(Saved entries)
########################################
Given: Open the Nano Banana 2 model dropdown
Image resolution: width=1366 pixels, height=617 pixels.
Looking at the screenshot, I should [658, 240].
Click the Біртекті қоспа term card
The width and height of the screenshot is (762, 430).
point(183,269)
########################################
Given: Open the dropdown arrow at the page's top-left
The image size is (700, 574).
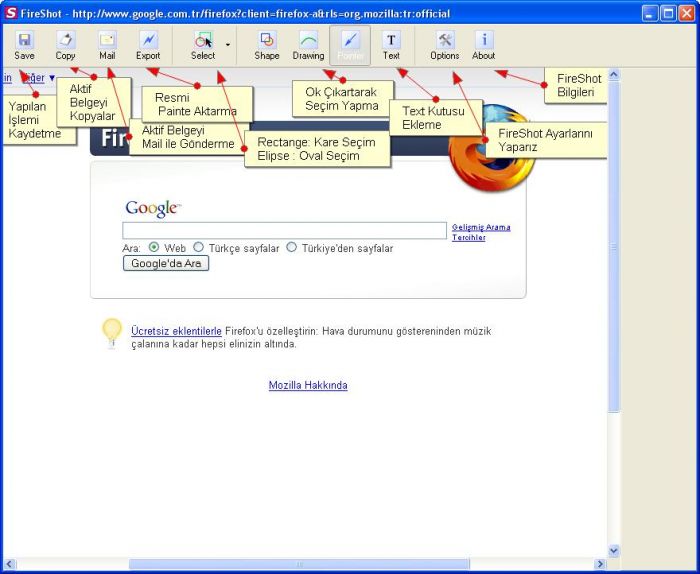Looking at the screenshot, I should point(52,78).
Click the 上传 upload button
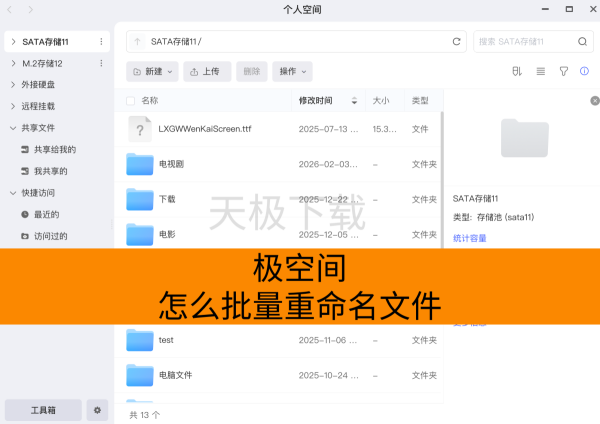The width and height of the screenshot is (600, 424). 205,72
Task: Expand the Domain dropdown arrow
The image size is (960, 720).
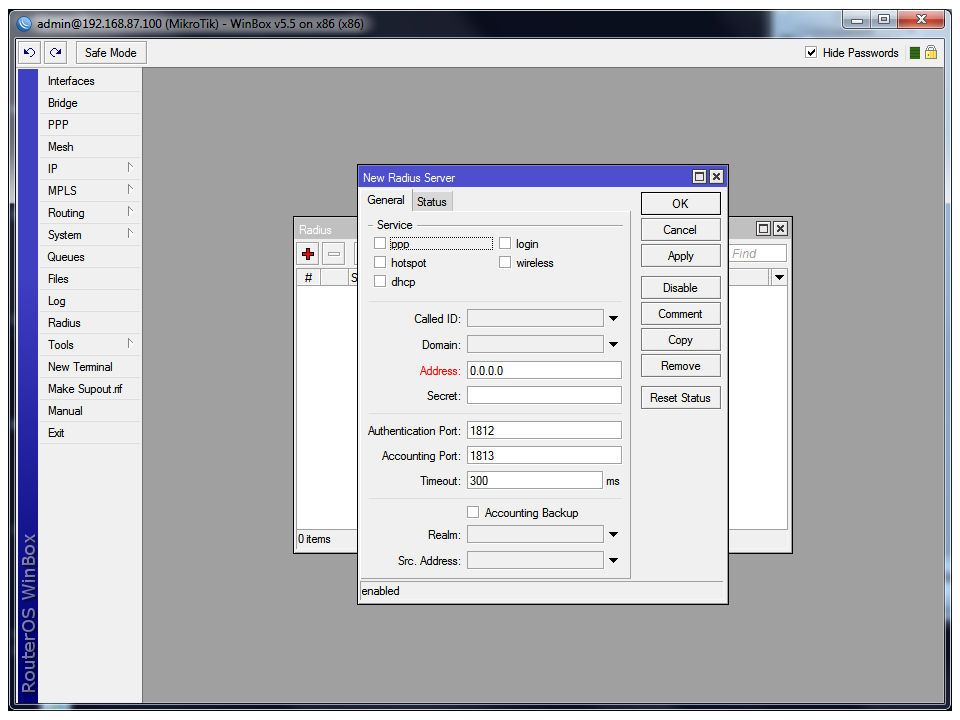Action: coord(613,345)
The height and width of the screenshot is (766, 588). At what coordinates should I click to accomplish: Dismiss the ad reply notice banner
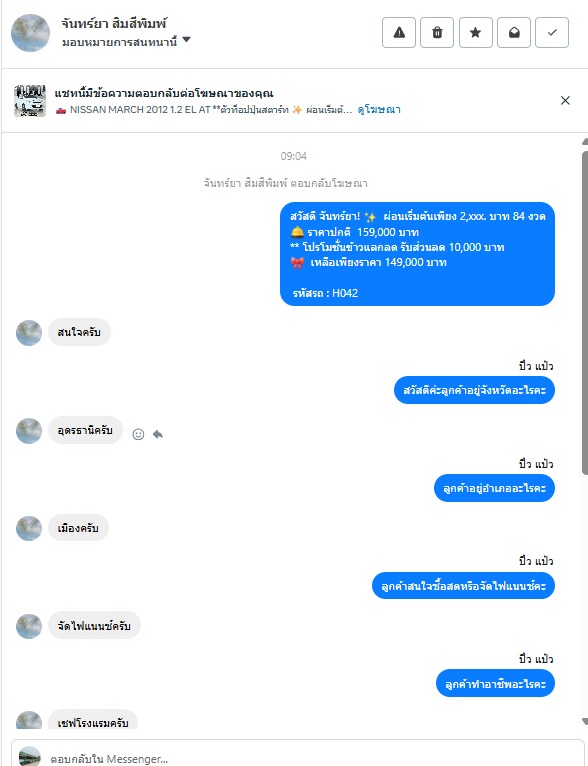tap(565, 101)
########################################
• **DIRECTIONS**
Would you report every line of the entries above containing the word "dropdown"?

• **SOLUTION**
Given: Open the Nano Banana 2 model dropdown
Given: Open the dropdown arrow at the page's top-left
Task: Expand the Domain dropdown arrow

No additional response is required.